• Document excerpt:
** begin **

First run auto-installs dependencies to `~/.read-aloud/venv/`.

## Options

| Flag | Default | Description |
|------|---------|-------------|
| `--voice` | `af_heart` | Kokoro voice variant |
| `--speed` | `1.0` | Speech rate (0.5-2.0) |
| `--output-dir` | `~/.read-aloud/output/<slug>/` | Custom output directory |
| `--strip-sections` | *(none)* | Comma-separated heading names to skip |
| `--no-open` | *(off)* | Don't open browser after generation |

## Pipeline

Three-stage process (~2-5 min for a typical essay):

1. **Generate Audio** — Kokoro TTS produces per-paragraph WAV chunks
2. **Align Words** — Whisper transcribes each chunk for drift-free word timestamps
3. **Build Reader** — Assembles standalone HTML with embedded MP3 + word sync

## Output

Single `reader.html` file with:
- Base64-embedded MP3 audio (fully standalone, no server needed)

** end **

• Record extracts:
** begin **

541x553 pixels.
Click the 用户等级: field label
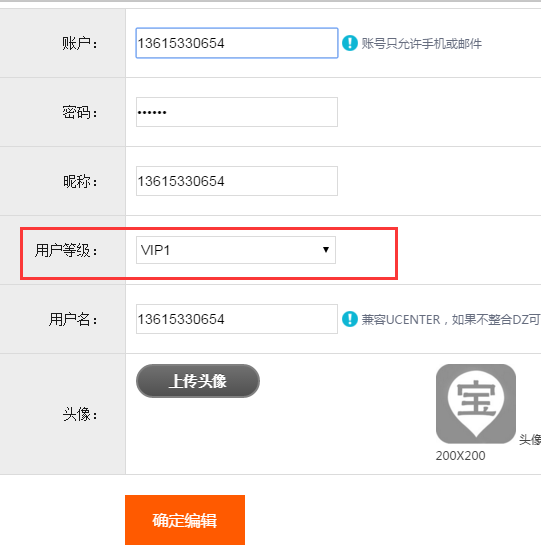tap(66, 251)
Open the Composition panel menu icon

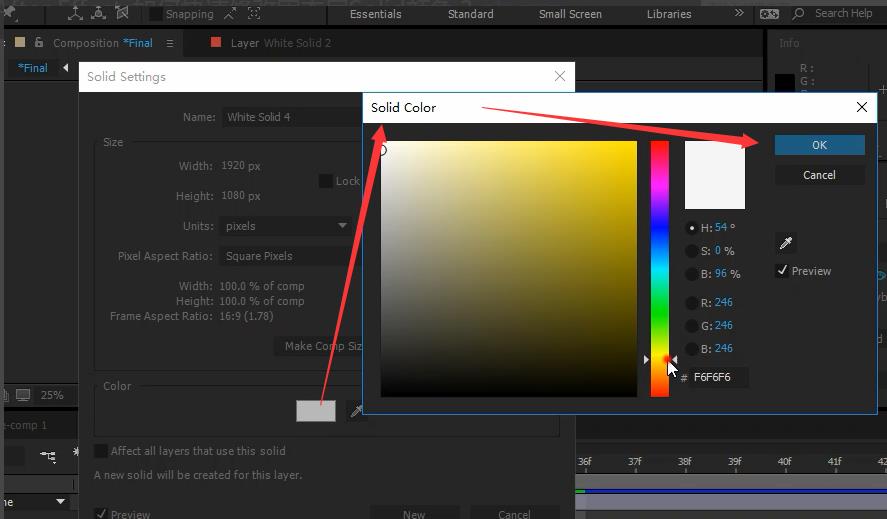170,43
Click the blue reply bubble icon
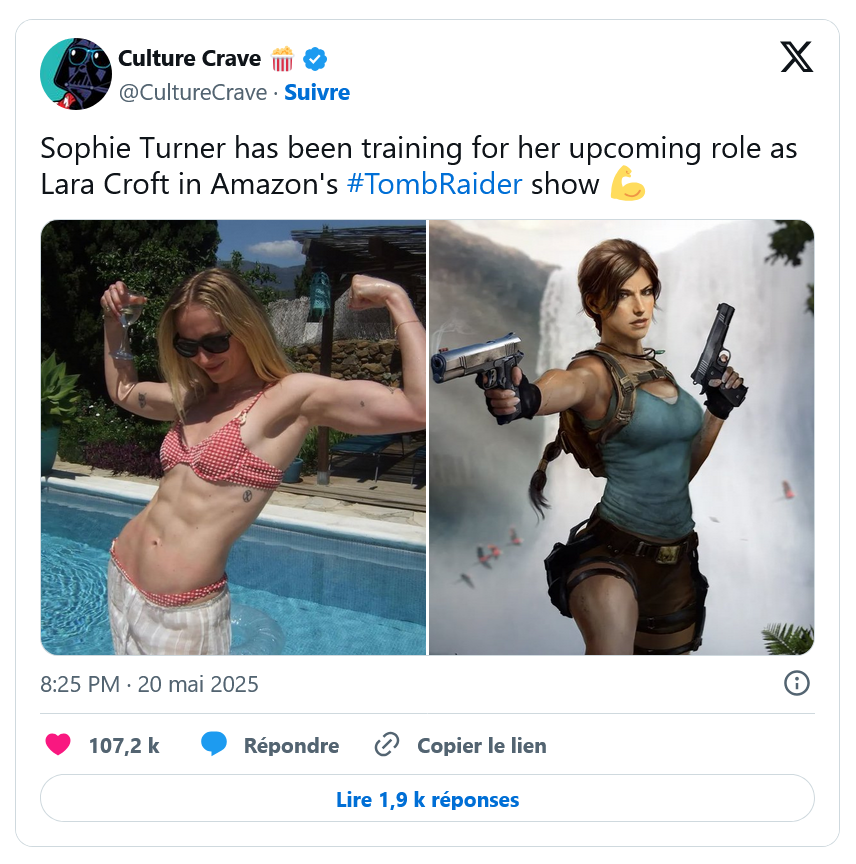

** end **

• Request 1:
According to the read-aloud documentation, how long does the three-stage process take for a typical essay?
• Request 2:
Reproduce the read-aloud documentation starting with "1. **Generate Audio**" and going on through "no server needed)", swapping "WAV" for "FLAC".
Rely solely on the read-aloud documentation, not on the data, for what follows.

• Finished answer 1:
About 2 to 5 minutes.

• Finished answer 2:
1. **Generate Audio** — Kokoro TTS produces per-paragraph FLAC chunks
2. **Align Words** — Whisper transcribes each chunk for drift-free word timestamps
3. **Build Reader** — Assembles standalone HTML with embedded MP3 + word sync

## Output

Single `reader.html` file with:
- Base64-embedded MP3 audio (fully standalone, no server needed)